[Set task] How many lines in the records below contain the word "Click"? Reply with the number alone.

━━━ Entries provided ━━━

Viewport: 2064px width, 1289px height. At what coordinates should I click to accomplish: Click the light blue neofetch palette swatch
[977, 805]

━━━
━━━ Entries provided ━━━

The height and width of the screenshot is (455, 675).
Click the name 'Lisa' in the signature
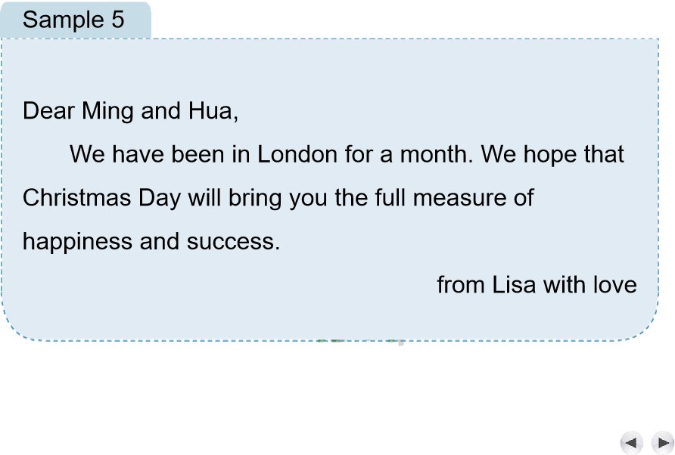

━━━
━━━ Entries provided ━━━

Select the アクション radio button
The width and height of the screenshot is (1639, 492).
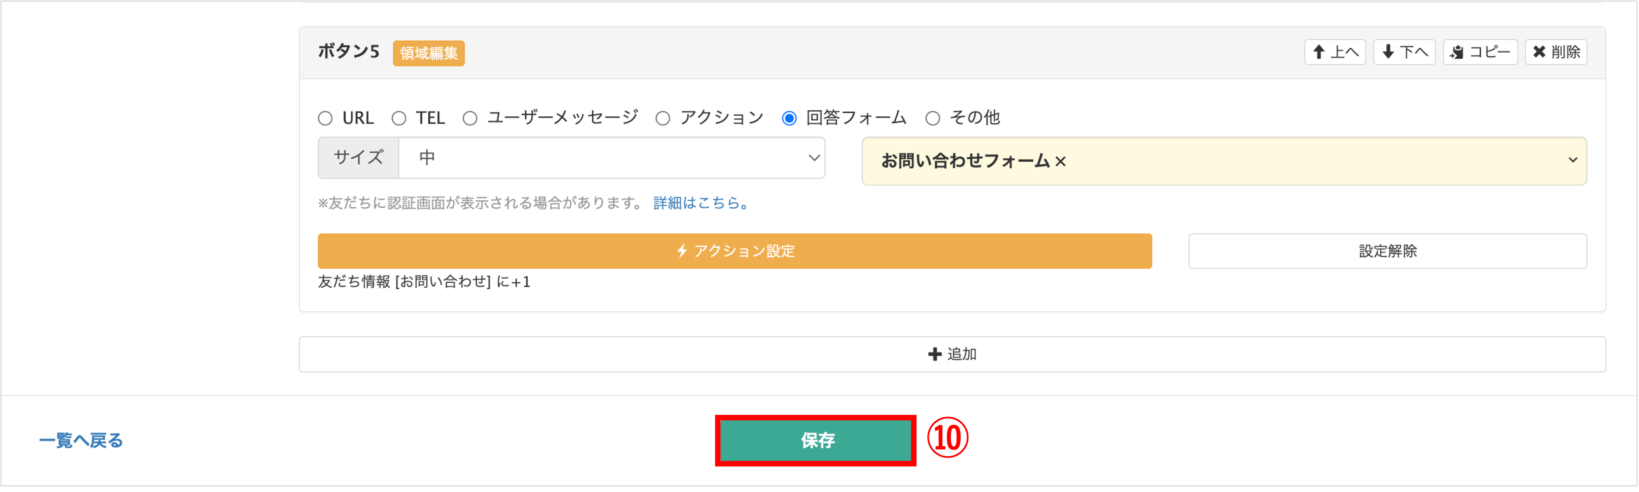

━━━

[Answer] 2